Tesla Shares Are Officially Down 40% This Year—Here’s Why The Stock Could Fall Further


Tesla stock notched another grim milestone Friday, extending stock year-to-date dive to over 40%, and there remains plenty of cause to remain highly cautious about the stock in the near term even as it grows cheaper.

Tesla’s 2% loss to about $147 per share Friday, spurred by the company recalling all 3,878 Cybertrucks on the road, was its sixth consecutive day of a more than 1% loss and sent its share price to 65% below its split-adjusted November 2021 peak of over $400.

It’s now the cheapest it’s been since last January to buy Tesla stock, but there’s plenty of negative catalysts behind the steady losses.

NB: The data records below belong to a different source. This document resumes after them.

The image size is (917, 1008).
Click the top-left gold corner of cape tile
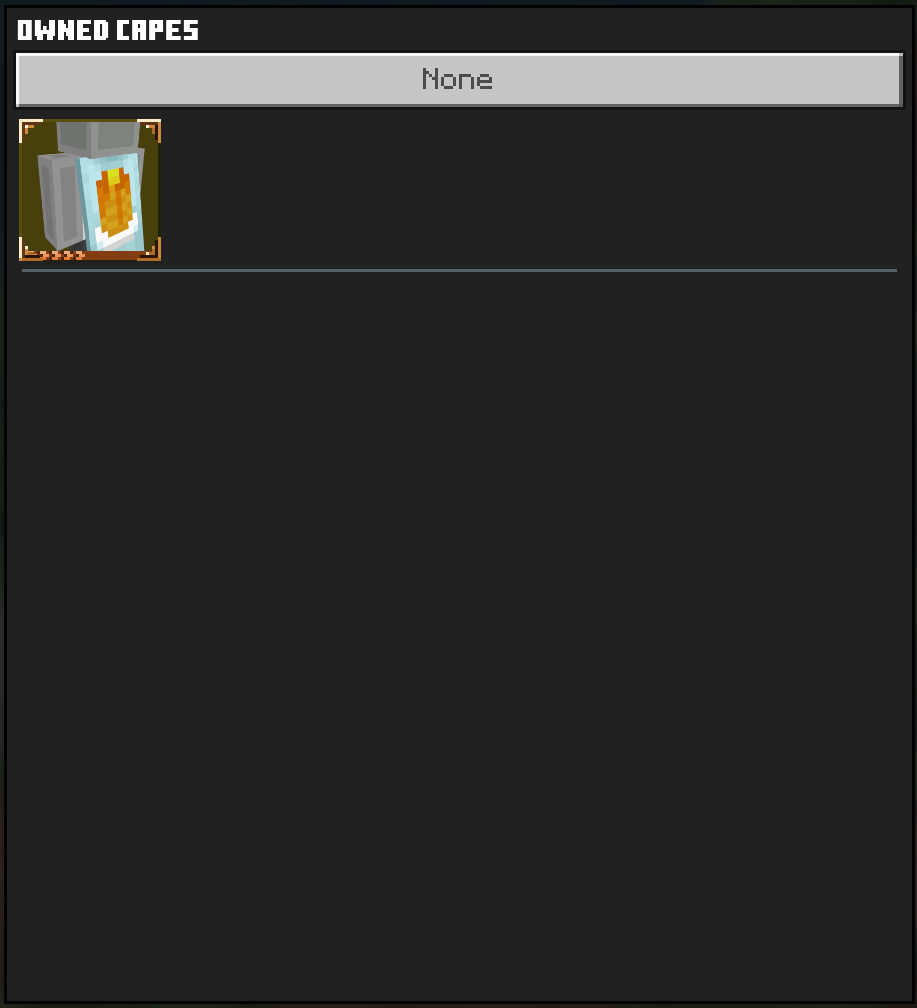pyautogui.click(x=30, y=130)
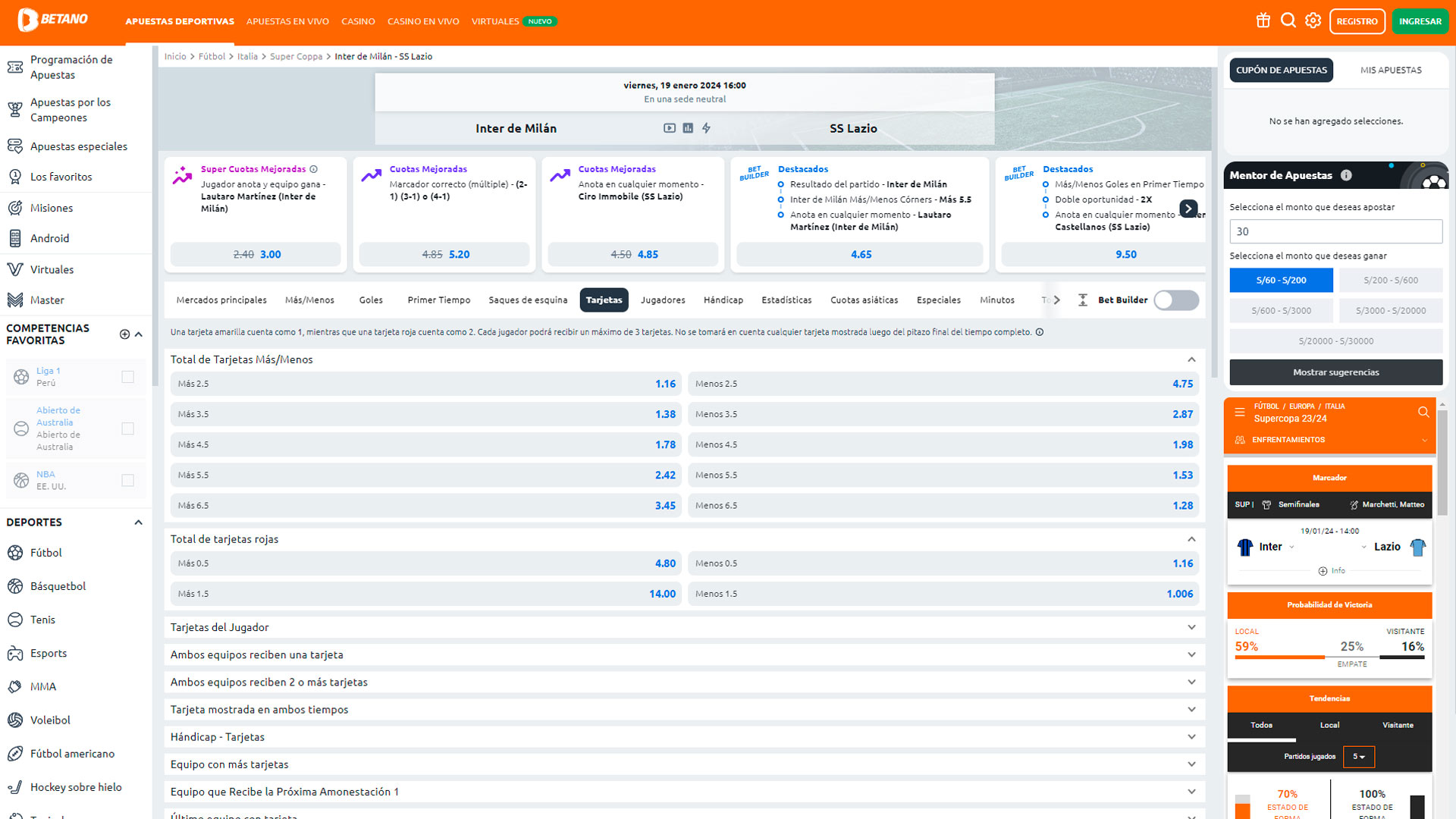Image resolution: width=1456 pixels, height=819 pixels.
Task: Enable NBA EE.UU. favorites checkbox
Action: [127, 479]
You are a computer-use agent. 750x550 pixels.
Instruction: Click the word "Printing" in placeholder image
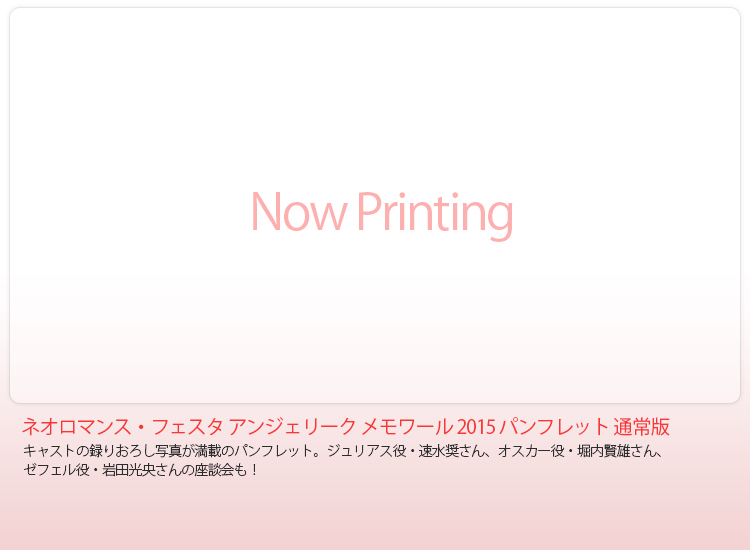click(x=435, y=215)
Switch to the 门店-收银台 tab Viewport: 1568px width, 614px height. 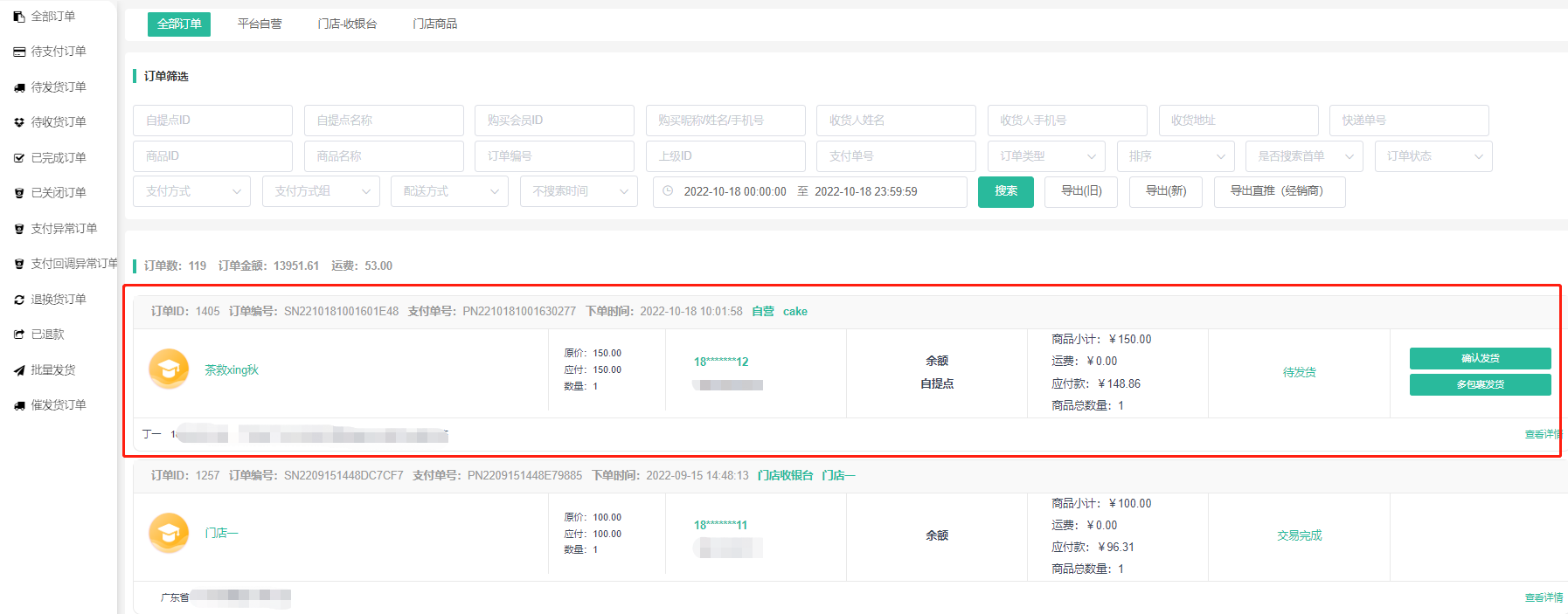[x=347, y=24]
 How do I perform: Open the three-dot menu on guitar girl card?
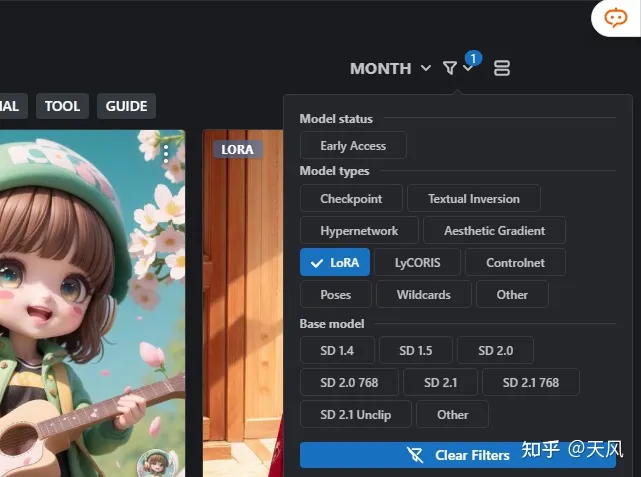pos(166,152)
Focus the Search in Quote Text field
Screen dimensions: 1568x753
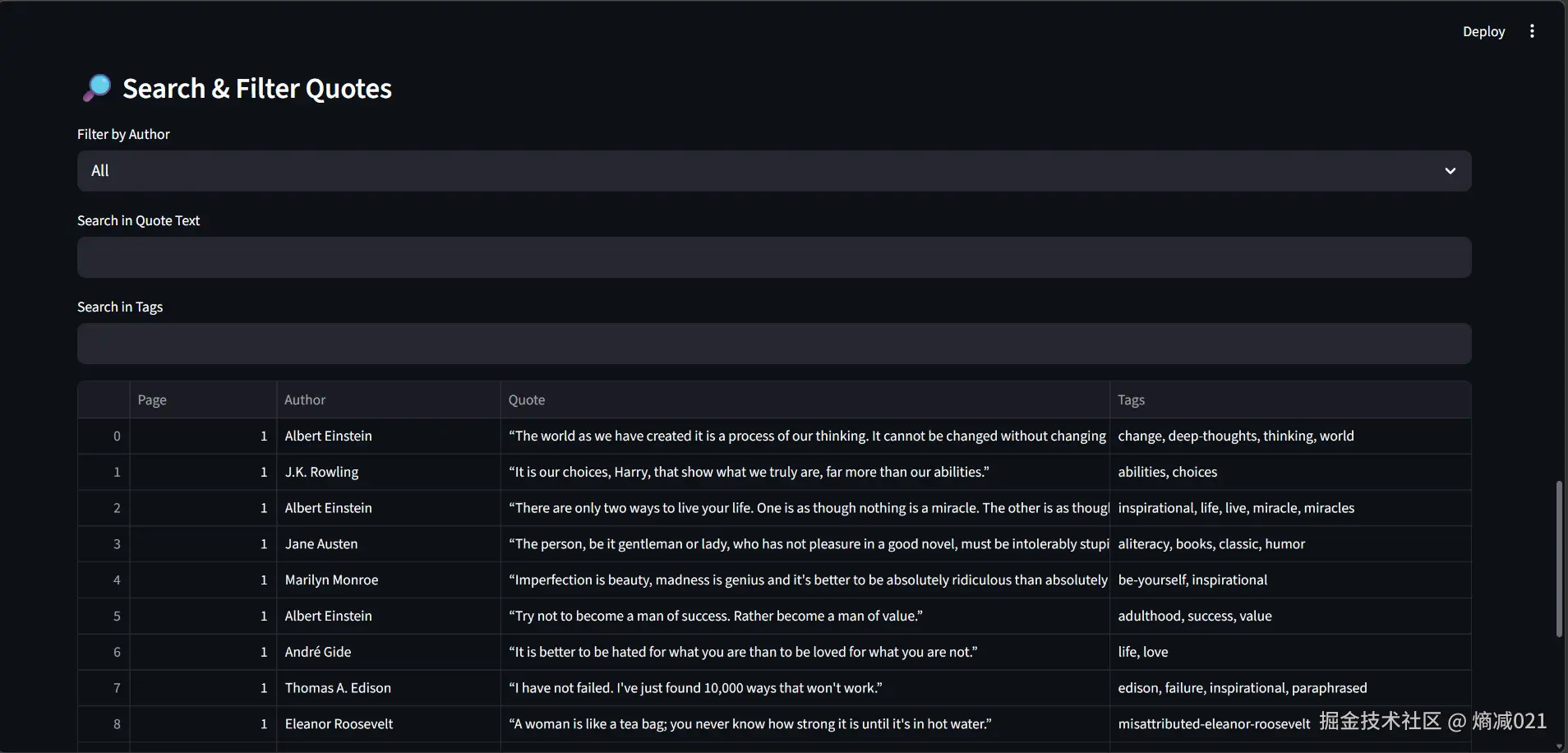click(772, 257)
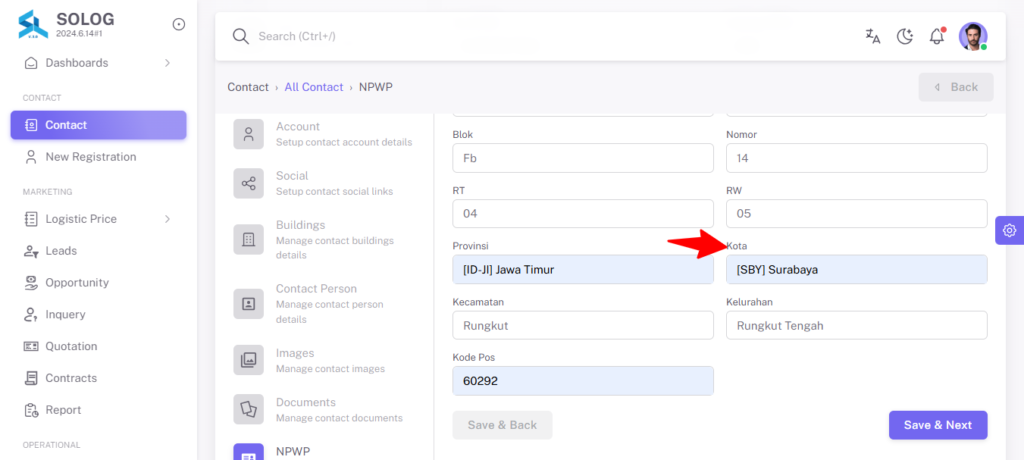The height and width of the screenshot is (460, 1024).
Task: Follow the All Contact breadcrumb link
Action: point(313,87)
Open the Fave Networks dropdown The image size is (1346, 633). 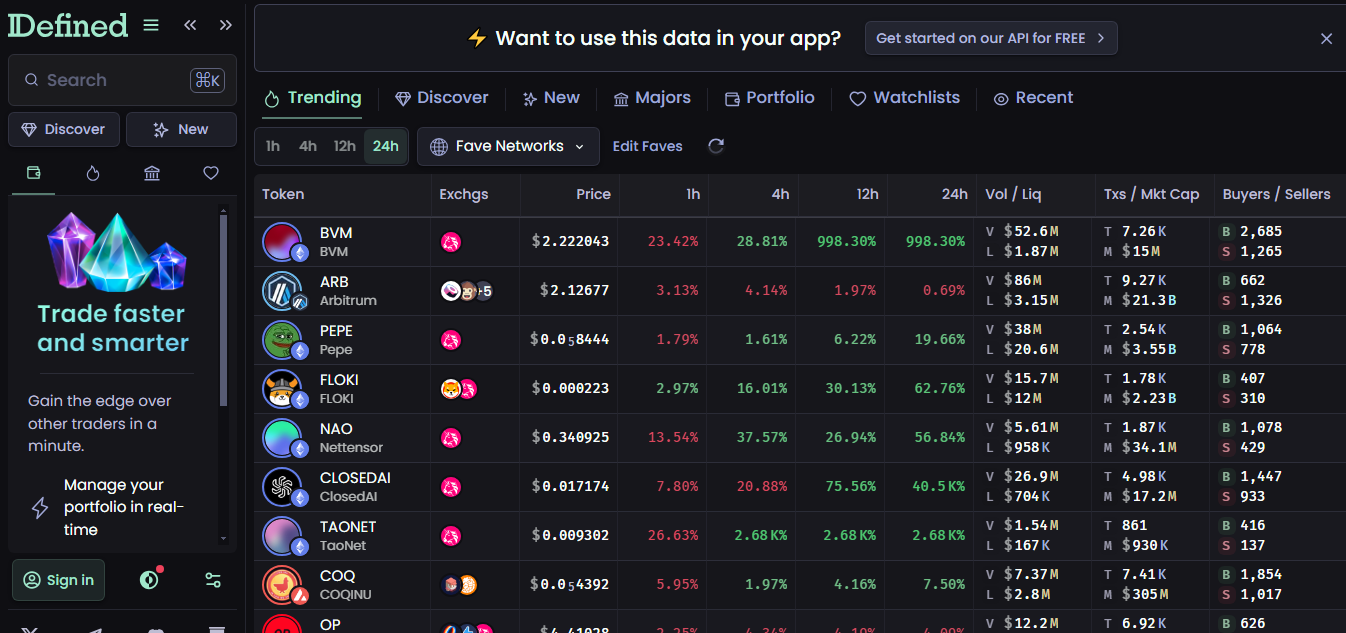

Tesla’s nightmarish start to the year saw its January earnings reveal significant misses for both sales and profits; a 9% year-over-year decline in first-quarter vehicle deliveries, far short of forecasts of 7% growth; and comes ahead of the company’s first batch of 2024 financial results Tuesday, which analysts expect to reveal a 5% year-over-year slip in revenues and a 42% drop in profits, according to consensus forecasts compiled by FactSet.

Aside from the bad headlines, what makes Tesla stock still a difficult bet? Simply put, Tesla is still valued like a growth stock—but it’s not growing and isn’t expected to grow in the near term.

Even after the carnage in Tesla’s financial results and projections, its valuation remains far richer than most other public companies’ by a host of metrics: its price-to-earnings ratio—which measures projected profits over the next 12 months compared to a company’s market value—of over 50 is about three times that of the median S&P 500 company, while its earnings yield—which compares a company’s share price and its profit per share over the last year—is the 422nd-best among S&P constituents and its PEG ratio (price/earnings ratio divided by earnings growth rate) is the worst of any S&P firm valued at over $60 billion.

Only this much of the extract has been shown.